Если сложить все фото, когда-либо сделанные человеком, то мы получим новую планету, где все люди и эпохи существуют здесь и сейчас, одновременно. Фотографы создают реальность Франкенштейна: пусть сшитую из разных лоскутков, но общую визуальную территорию, позволяющую любому человеку отправиться в путешествие, вопреки пограничникам.
Не стоит слушать тех, кто говорит о жанрах и композиции, обороняя свою самопровозглашённую монополию на искусство. Всякий, кто берёт в руки камеру и ловит образ, так или иначе создаёт документ о себе и реальности. Твоя жизнь — это единственное ещё не записанное произведение. Каждый снимок — свидетельство готовности выразить себя; продукт сердца, дерзновеющего распахнуться, выскочить на свет и застучать.
Пусть не всякое сердце примечательно, всякий акт его обнажения — это момент освобождения из эмоционального плена, в который нас ввергает традиционное общество. Мысли о новизне и достоинстве каждого снимка — скорее страхи, призванные сдержать порывающийся импульс, затолкать тебя обратно в угол, из которого ты можешь быть «нормальным» и «полезным» гражданином.
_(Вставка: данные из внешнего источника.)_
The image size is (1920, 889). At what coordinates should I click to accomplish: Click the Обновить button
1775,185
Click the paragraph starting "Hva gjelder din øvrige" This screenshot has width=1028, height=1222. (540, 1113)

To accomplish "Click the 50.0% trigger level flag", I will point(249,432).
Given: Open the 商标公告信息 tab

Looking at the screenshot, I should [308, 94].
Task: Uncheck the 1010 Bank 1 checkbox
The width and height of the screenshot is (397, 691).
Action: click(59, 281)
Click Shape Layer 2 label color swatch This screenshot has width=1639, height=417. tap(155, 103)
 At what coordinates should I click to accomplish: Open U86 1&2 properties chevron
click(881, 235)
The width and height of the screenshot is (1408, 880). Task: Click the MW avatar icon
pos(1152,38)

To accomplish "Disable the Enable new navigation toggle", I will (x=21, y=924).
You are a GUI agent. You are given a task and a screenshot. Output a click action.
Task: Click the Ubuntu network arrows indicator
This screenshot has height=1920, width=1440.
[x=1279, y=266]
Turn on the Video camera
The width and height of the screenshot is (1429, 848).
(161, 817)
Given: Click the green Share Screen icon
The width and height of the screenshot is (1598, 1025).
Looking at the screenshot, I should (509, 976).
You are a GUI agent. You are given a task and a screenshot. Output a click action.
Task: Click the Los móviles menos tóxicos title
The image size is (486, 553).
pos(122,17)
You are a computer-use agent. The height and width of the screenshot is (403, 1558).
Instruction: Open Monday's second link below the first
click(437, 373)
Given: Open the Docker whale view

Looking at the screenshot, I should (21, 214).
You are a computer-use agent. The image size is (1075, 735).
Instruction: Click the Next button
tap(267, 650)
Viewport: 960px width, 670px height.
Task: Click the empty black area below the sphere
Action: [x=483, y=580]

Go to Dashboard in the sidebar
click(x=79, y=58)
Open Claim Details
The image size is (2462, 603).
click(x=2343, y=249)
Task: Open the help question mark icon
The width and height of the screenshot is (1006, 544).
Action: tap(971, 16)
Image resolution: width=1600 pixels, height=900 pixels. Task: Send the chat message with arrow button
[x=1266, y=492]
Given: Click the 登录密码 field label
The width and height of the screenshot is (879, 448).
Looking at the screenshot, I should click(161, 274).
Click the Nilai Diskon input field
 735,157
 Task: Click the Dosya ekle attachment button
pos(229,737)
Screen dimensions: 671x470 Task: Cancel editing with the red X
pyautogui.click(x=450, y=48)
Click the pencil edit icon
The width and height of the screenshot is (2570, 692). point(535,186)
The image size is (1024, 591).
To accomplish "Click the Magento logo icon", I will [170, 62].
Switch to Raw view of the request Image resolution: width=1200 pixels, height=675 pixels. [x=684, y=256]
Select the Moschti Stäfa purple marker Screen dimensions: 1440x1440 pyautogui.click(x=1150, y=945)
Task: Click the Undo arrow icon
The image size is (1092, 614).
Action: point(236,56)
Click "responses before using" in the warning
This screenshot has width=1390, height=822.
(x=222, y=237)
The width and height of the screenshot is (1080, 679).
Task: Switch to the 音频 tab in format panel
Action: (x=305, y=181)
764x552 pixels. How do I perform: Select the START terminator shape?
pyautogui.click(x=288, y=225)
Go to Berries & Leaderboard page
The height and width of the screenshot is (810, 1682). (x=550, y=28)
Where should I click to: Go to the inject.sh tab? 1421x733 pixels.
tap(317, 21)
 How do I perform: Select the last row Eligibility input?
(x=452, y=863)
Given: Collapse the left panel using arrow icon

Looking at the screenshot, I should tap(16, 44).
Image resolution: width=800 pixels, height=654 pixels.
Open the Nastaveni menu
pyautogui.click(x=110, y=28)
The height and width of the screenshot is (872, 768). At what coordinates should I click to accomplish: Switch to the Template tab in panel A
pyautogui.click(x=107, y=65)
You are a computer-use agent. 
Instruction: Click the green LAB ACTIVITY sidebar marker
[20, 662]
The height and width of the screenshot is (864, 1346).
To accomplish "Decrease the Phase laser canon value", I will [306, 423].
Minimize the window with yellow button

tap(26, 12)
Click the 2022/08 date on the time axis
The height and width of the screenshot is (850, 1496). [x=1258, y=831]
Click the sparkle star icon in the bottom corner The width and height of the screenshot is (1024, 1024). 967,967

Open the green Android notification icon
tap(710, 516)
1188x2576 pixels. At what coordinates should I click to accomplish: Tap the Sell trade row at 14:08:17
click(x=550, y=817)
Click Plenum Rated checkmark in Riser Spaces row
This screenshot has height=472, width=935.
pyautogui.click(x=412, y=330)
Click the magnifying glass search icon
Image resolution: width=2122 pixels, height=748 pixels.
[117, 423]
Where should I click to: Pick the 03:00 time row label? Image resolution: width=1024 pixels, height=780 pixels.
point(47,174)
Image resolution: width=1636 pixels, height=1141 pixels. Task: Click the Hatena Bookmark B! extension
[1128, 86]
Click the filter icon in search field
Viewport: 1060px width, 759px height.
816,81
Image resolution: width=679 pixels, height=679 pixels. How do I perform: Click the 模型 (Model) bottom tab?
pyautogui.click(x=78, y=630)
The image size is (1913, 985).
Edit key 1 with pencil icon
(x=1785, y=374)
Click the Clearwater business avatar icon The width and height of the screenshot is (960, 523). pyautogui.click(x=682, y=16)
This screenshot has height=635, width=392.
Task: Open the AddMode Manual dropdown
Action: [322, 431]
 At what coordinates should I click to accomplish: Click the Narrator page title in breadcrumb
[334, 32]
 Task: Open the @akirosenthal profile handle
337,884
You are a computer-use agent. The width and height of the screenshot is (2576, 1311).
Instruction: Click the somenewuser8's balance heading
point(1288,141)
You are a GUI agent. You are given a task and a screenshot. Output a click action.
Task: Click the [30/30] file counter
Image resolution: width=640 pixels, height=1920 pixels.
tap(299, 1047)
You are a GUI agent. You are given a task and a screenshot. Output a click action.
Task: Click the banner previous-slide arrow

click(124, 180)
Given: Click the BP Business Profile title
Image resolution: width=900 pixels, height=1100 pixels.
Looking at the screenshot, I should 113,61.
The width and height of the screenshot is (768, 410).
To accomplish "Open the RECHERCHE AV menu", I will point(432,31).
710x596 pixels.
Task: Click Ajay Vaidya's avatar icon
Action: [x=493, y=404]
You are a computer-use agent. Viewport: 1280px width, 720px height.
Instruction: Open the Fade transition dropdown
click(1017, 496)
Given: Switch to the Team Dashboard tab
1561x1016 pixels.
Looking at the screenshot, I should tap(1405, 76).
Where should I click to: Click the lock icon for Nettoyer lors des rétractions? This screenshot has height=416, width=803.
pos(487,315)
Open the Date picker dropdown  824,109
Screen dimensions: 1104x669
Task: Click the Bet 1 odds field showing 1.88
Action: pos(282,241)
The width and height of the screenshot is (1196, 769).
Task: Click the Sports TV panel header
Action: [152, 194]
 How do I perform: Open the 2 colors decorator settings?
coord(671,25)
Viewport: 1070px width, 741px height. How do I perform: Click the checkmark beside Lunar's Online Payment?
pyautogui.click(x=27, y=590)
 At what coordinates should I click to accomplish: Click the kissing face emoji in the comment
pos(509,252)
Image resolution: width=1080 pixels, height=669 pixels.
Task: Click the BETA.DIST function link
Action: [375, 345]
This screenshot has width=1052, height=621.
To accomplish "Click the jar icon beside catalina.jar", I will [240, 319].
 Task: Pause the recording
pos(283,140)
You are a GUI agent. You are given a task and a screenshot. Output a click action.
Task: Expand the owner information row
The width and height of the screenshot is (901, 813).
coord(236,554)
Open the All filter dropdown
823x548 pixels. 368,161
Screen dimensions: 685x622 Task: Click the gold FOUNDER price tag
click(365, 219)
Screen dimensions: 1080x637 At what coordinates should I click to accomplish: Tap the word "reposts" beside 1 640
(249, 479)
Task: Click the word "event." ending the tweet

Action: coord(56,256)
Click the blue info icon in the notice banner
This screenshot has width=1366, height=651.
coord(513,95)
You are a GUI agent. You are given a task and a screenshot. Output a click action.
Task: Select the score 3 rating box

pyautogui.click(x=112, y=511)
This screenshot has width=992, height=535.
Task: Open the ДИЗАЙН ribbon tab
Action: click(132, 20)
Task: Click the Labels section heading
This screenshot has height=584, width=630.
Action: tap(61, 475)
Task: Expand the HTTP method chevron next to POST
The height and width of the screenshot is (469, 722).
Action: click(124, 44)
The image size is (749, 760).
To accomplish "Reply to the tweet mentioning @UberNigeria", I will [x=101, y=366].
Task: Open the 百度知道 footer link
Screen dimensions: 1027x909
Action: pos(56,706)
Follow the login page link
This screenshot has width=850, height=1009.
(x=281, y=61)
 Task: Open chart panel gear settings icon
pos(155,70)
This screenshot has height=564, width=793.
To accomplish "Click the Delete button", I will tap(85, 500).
Я в этом смысле совершенно не согласен с теми, кто сетует на водопад визуального шума, возникающий в результате того, что сделать снимок в современном мире может любой проходимец. Ведь это здорово, что может, и не важно, висеть ли ему после этого в MoMA или на стенке в деревеньке, откуда, стоит только бросить взгляд на кадр, можно будет переноситься в другие миры.
Плёнка или цифра, камера или просто мобильный телефон — всё это не имеет никакого значения. Важно только личное желание и чувство удовольствия от жизни. Если Нью-Йорк меня чему-то научил, то, пожалуй, именно этому.